Task details | Where a line in the material below has the string "target", please report it.

Records for the exercise |
------------------------
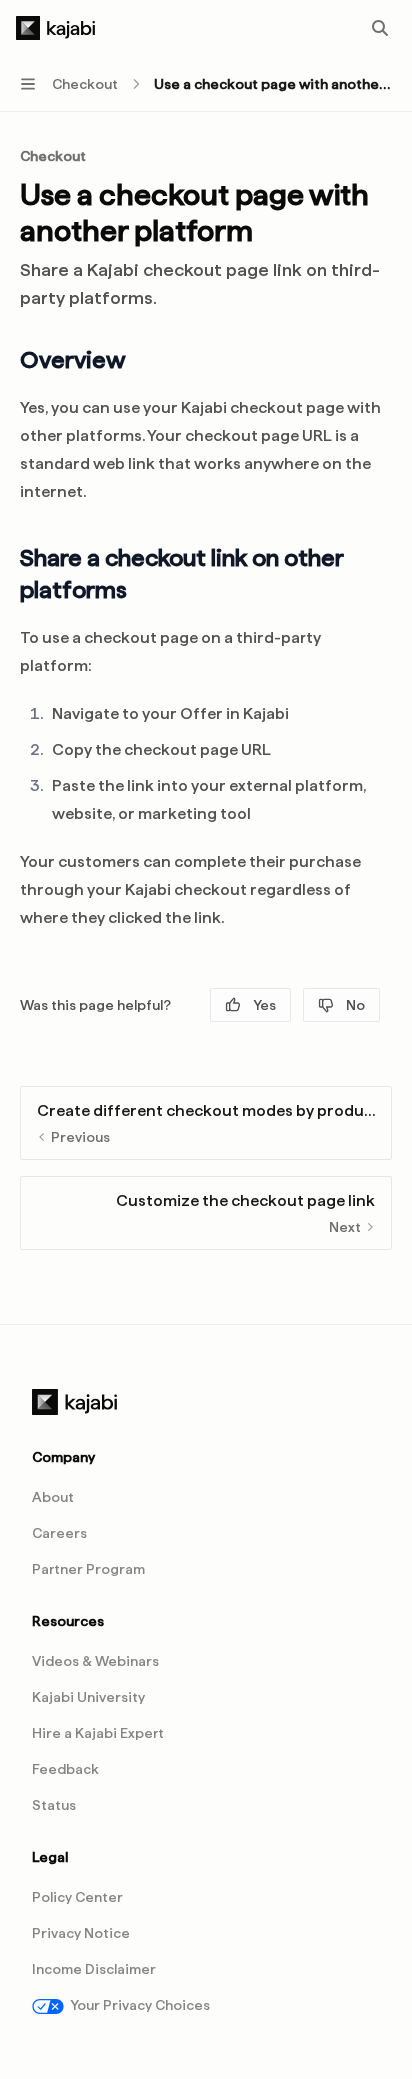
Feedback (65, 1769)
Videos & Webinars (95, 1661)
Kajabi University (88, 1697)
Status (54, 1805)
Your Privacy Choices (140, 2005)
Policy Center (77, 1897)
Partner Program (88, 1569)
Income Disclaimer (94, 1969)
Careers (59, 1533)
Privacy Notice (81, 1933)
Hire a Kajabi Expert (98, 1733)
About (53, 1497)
------------------------
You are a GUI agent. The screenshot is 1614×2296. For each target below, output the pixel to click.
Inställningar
------------------------
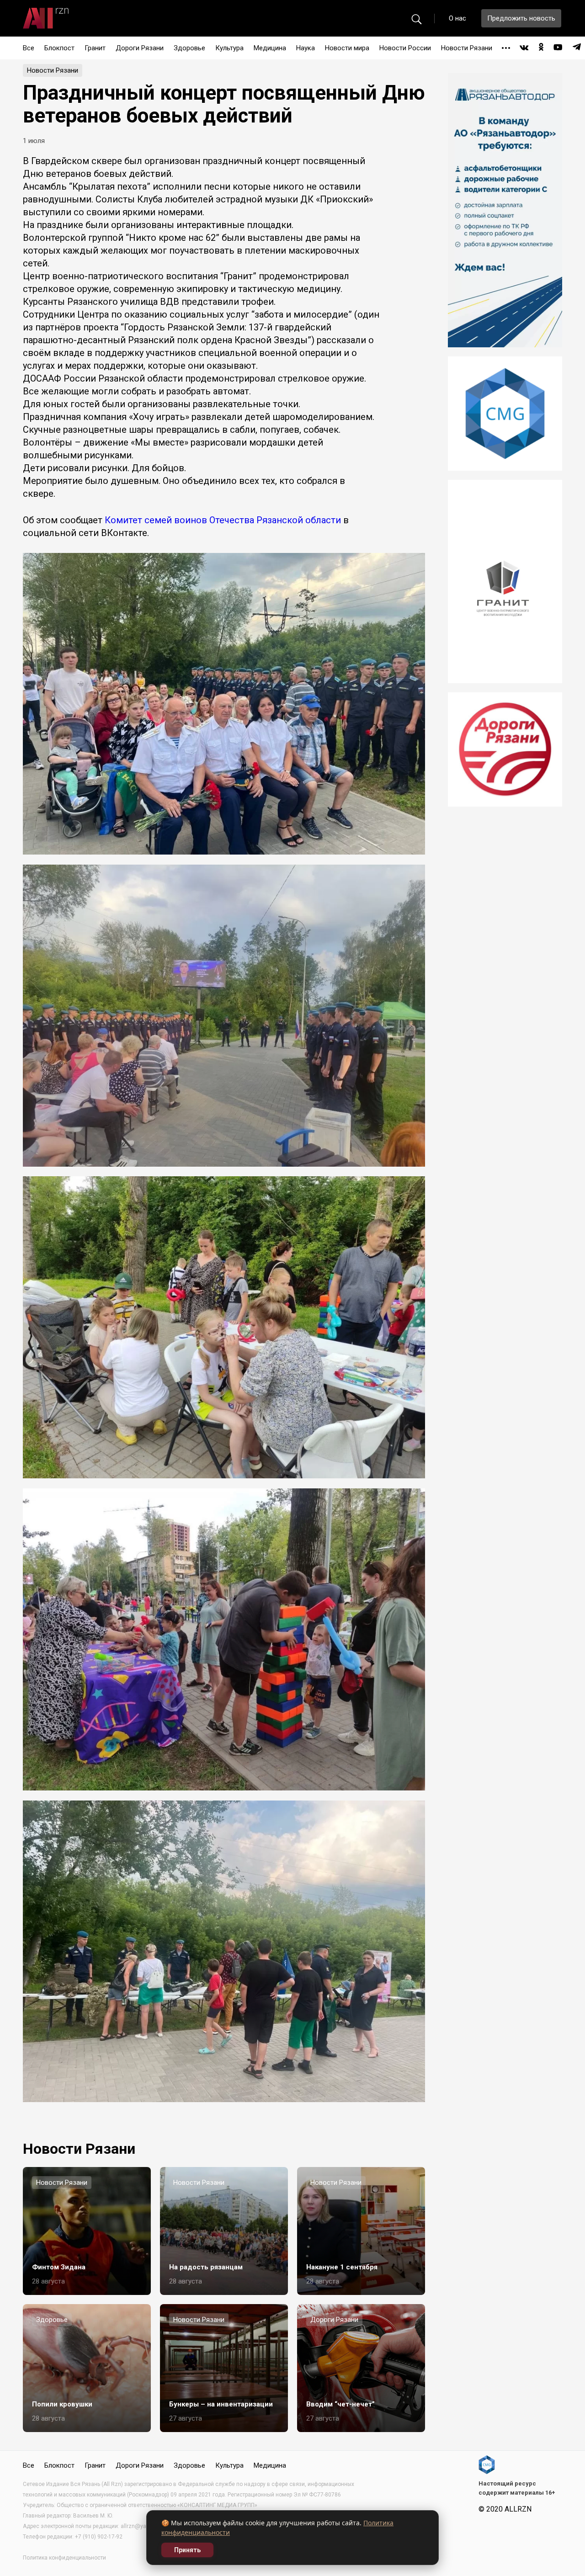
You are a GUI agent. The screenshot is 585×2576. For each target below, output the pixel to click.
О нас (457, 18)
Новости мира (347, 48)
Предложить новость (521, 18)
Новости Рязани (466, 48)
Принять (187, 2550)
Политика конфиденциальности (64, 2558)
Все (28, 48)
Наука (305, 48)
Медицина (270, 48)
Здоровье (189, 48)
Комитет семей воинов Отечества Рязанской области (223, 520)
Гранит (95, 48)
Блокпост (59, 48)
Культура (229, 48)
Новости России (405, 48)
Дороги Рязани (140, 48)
------------------------
Result of this task |
You are a GUI agent. The screenshot is 1614×2296. For each target below, output the pixel to click.
You are a GUI agent. The screenshot is 585×2576. For each target below, output the pixel to click.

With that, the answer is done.